# How long should I walk my 14 week Patterdale puppy



## Dodgers mum (Oct 31, 2009)

On her first walk at 12 weeks we took her for a 30 minute walk and she came home full of energy showing zero signs of tiredness. She is now 14 weeks and we have gradually extended her walk time up to between 1 hour 30minutes and 2 hours daily, (after which she sleeps for a couple of hours and is then full of energy again), however, today we were approached by a lady walking her dog (not a Patterdale) who advised that we should walk her for a maximum of 20 minutes each morning and evening because any more than this can create hip problems in ALL dogs when older. 
We have read on numerous occasions that owners of Patterdale Terriers need to understand that this is a breed that requires alot of exercise daily (which seemed logical being that they are bred to be working dogs) and are concerned that we are doing her more harm than good - We would be grateful for any advice/help.


----------



## marion..d (Nov 12, 2008)

i have a patterdale terrier and at that age i wouldnt walk her for so long... there will be others here will advise you to how long to walk her/him

my patterdale is just over a year old and there is no tiring her at all, she will go on and on.


----------



## Dodgers mum (Oct 31, 2009)

Thanks, I think you're right, the only thing that's stopped her so far is the rain - she'll look outside, dig her paws in and refuse to move!!


----------



## marion..d (Nov 12, 2008)

Dodgers mum said:


> Thanks, I think you're right, the only thing that's stopped her so far is the rain - she'll look outside, dig her paws in and refuse to move!!


yeah, millie doesnt like to go in the garden if it raining, but she doesnt mind the rain if she is out on a walk on the quarry or riverside or beach.. think i too soft with her lol


----------



## aurora (Aug 16, 2008)

Dodgers mum said:


> Thanks, I think you're right, the only thing that's stopped her so far is the rain - she'll look outside, dig her paws in and refuse to move!!


i've got 3 terriers who do this as well, they hate the rain, i'm not to keen on it my self either

it's generally 5 mins for every months of a puppy so a puppy 8-10 weeks old a 10 min walk 2-3 times aday. as they get older like yours 12-14 weeks 20 mins twice a day is fine, and some off lead time running around. to much exercise can damage there bones, and cause problems later in life, there terriers and they will go on forever if you let them, build up slowly and you will have a nice healthy pup :thumbup1::thumbup1:


----------



## Dodgers mum (Oct 31, 2009)

Thank you for your advice, hopefully we haven't done any damage to Dodger.

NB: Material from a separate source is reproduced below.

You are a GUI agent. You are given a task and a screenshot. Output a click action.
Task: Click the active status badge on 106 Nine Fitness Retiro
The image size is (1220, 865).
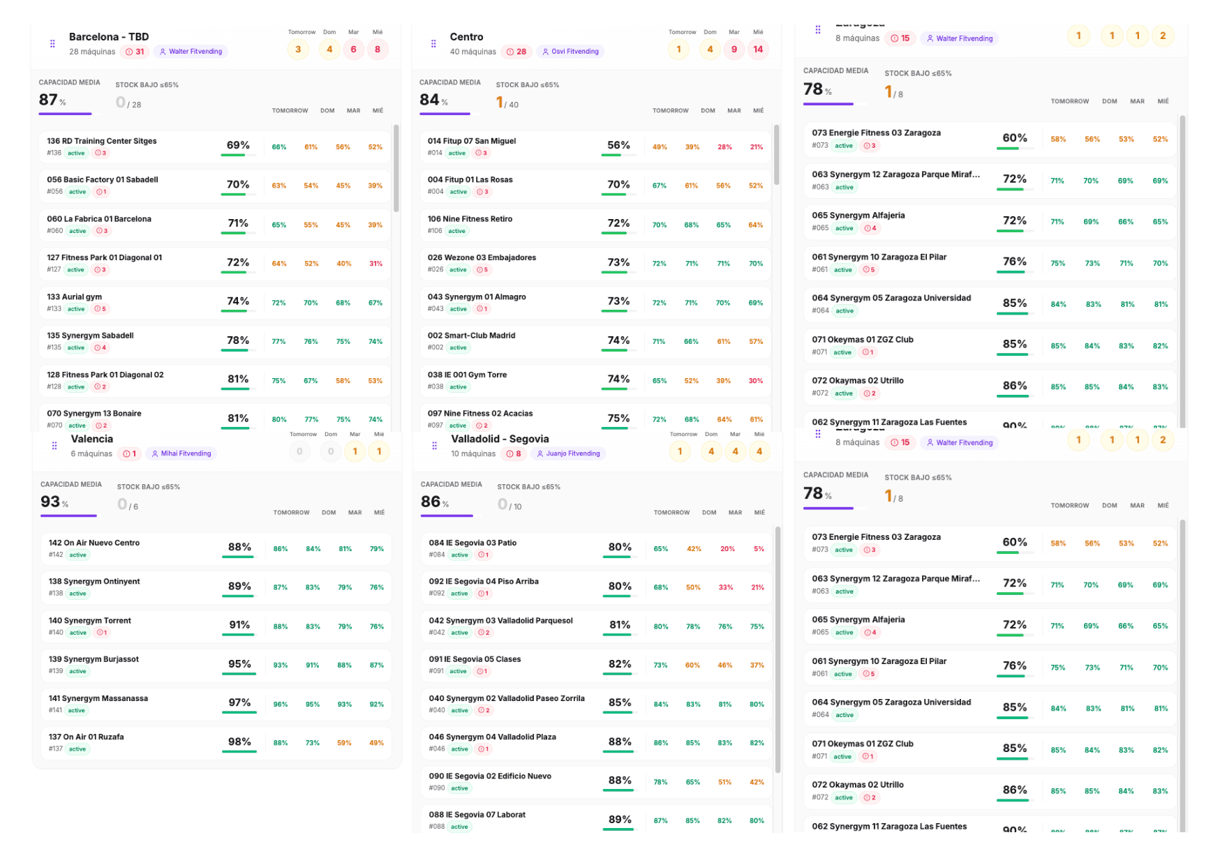tap(457, 231)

She loves her walks so I will be break the news to her gently


----------



## Burrowzig (Feb 18, 2009)

Tire her out mentally instead, give her think about like hide and seek toys or food, teach tricks.


----------



## Dodgers mum (Oct 31, 2009)

We enjoy teaching her tricks - she's quick to learn, we also spend a lot of time playing hide and seek, ragging, fetch etc however, she does tend to bore easily and we are having to keep coming up with new ways to maintain her stimulus. When we got her we were concerned about boredom leading to destructive behaviour but so far so good - we have had her for 7 weeks and she hasn't chewed or detroyed anything in the house.

We took her to the park yesterday and today for a 20 minute walk, however, when we used to take for a longer walk it was ideal for her because the location consisted of grassland, woods, lots of dogwalkers and subsequently a lot of fuss which she loves and thus fulfilled her needs. She has had a taste of the good life and is less than impressed with the local park, unfortunately the other location is a car drive away and is not justifiable for such a short walk at the moment.


----------